§ Material for this exercise:
########################################

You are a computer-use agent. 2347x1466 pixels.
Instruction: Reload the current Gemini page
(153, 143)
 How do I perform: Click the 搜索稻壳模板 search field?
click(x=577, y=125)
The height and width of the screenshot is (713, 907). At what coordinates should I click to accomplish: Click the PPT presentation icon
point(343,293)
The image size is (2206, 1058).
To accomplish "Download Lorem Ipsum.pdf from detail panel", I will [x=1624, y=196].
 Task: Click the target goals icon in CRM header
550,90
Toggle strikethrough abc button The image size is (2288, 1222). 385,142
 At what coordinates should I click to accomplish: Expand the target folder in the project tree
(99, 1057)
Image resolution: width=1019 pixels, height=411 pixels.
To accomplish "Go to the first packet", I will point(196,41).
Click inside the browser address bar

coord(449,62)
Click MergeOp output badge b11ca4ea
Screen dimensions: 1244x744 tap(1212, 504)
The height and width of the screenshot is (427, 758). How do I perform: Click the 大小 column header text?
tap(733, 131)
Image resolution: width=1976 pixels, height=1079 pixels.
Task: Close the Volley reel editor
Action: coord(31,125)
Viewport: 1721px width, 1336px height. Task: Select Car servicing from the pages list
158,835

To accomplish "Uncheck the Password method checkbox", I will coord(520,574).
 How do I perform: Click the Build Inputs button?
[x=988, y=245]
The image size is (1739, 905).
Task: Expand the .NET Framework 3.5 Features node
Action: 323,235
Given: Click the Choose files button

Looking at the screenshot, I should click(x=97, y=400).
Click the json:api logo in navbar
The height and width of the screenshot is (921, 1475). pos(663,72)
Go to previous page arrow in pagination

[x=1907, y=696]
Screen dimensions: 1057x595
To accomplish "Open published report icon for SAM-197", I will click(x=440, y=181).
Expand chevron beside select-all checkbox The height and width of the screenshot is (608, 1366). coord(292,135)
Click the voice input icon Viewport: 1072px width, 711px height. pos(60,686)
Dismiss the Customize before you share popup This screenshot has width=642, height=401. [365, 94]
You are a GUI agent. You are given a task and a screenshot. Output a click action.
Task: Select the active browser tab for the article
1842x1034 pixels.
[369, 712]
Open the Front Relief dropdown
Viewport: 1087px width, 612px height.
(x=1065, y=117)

########################################

§ What you will do: Exactly the lines between the one containing "Given: Click the Choose files button" and the end of the material, both ends included, must be retyped, with nothing added.

§ Answer for the task:
Given: Click the Choose files button

Looking at the screenshot, I should click(x=97, y=400).
Click the json:api logo in navbar
The height and width of the screenshot is (921, 1475). pos(663,72)
Go to previous page arrow in pagination

[x=1907, y=696]
Screen dimensions: 1057x595
To accomplish "Open published report icon for SAM-197", I will click(x=440, y=181).
Expand chevron beside select-all checkbox The height and width of the screenshot is (608, 1366). coord(292,135)
Click the voice input icon Viewport: 1072px width, 711px height. pos(60,686)
Dismiss the Customize before you share popup This screenshot has width=642, height=401. [365, 94]
You are a GUI agent. You are given a task and a screenshot. Output a click action.
Task: Select the active browser tab for the article
1842x1034 pixels.
[369, 712]
Open the Front Relief dropdown
Viewport: 1087px width, 612px height.
(x=1065, y=117)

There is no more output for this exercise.